The way I approached a knowledge management project in this blog here presents a dramatic binary: learn or die. It sounds very macho— but it’s also problematically simplistic. Worse, when examined through the lens of the Cynefin-based principles of knowledge management, it quickly unravels. This was a failure that I have learnt from.

Let’s be clear: in complex systems, learning is not a linear process, and knowledge is not obedient. The process I created neglected the nuanced, contextual, and collective realities of how knowledge actually works in an organization and how I missed some key points.

So, let’s walk through the seven principles and expose what’s missing — and what I got flat-out wrong.

1. Knowledge can only be volunteered, it cannot be conscripted

The process described in the blog’s title implies an ultimatum: learn or become extinct. But real knowledge sharing doesn’t happen under threat. It thrives in psychologically safe environments where people offer insight voluntarily.

Snowden nailed it: knowledge cannot be conscripted. The blog, however, waves a megaphone and expects a choir.

Critique: I created a system that was fundamentally missing this point. You can’t scare people into collaboration — at least not sustainably.

2. We only know what we know when we need to know it

The process ignored the contextual emergence of knowledge. Learning isn’t an always-on, abstract act of enlightenment. Often, knowledge is latent — triggered by need or experience.

Although I attempted to use some real-time tools like an approval process it just did not work in the long term. What is needed is something like a daily log to capture knowledge in the moment of relevance.

Critique: The blog treats learning as an isolated discipline, not an emergent behaviour.

3. We always know more than we can say, and we will always say more than we can write down

The blog doesn’t acknowledge the tacit knowledge problem — the stuff that’s hard to express, impossible to document, but vital for performance. The process was far too structured and started to fail when the structure was removed. There were no rituals, narratives, or social structures to surface that knowledge?

Critique: The process was silent on the social dynamics of knowledge.

4. We only know what we know when someone asks us the right question

Learning requires provocation, reflection, and curiosity. None of which are encouraged by the original blog. The lessons learned step in the day to day work was missed expecting knowledge workers to prioritize documentation over doing.

Effective knowledge cultures ask, “What are we missing?” “Who’s seen this before?” “What did we learn last time?” Without that culture of inquiry, you get knowledge hoarding or, worse — blindness.

Critique: The process offers declaratives when it should be inviting dialogue.

5. To know more, we need to do more

This principle reflects the enactive nature of knowledge — we learn by doing. The blog reduces learning to a cognitive imperative, not a behavioral one.

Learning shouldn’t be optional because it needs to be entwined with delivery.

Critique: Real learning happens through iteration, not introspection. The process forgot that entirely.

6. The way we know is not the way I know

Knowledge is social, situated, and plural. The blog leans hard into individualism — with no recognition of team cognition, shared sense-making, or distributed expertise.

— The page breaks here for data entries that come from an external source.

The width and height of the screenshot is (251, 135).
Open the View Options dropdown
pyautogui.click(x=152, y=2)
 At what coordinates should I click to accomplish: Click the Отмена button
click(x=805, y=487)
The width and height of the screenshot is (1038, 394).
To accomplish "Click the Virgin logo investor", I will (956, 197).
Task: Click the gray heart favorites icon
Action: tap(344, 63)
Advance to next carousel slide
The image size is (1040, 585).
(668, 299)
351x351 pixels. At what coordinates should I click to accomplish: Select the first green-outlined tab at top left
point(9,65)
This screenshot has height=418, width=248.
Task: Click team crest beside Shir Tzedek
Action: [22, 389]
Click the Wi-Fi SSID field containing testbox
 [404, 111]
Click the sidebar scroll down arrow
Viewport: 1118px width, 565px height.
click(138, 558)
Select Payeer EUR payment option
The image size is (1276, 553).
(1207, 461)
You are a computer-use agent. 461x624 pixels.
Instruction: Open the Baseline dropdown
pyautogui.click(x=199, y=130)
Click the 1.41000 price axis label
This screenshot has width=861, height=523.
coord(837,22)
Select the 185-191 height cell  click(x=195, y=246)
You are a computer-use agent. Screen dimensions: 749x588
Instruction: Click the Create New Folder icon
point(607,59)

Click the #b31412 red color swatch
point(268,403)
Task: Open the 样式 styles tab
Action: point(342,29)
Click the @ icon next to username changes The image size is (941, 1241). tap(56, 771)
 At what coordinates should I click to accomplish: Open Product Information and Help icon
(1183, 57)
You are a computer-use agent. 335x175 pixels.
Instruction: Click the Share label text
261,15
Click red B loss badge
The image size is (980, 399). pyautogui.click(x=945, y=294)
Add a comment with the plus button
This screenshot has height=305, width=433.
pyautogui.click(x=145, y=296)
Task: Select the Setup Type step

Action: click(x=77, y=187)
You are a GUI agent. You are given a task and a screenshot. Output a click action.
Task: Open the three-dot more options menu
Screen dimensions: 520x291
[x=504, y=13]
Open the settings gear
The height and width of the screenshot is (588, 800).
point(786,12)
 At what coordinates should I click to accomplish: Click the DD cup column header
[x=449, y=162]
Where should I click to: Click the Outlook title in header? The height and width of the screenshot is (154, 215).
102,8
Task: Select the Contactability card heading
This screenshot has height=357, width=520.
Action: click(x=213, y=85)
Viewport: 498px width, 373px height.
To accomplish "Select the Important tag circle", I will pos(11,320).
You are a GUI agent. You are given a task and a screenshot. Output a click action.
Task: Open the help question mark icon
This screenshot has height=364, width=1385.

Projects succeed when teams align around a common knowledge base — not when everyone’s off on their own private learning quest.

Critique: The process isn’t about social learning. It’s a sermon for rugged individualists.

7. There is no such thing as knowledge transfer, only knowledge volunteering and knowledge seeking

The process committed the cardinal sin of assuming that learning can be pushed onto people — or that survival pressure will automatically produce insight.

In reality, knowledge transfer doesn’t work that way. You can’t download the experience. You can only create conditions for knowledge flow — curiosity, humility, dialogue, and reflection.

Critique: The process assumes knowledge is a commodity. But in complex systems, it’s a relationship.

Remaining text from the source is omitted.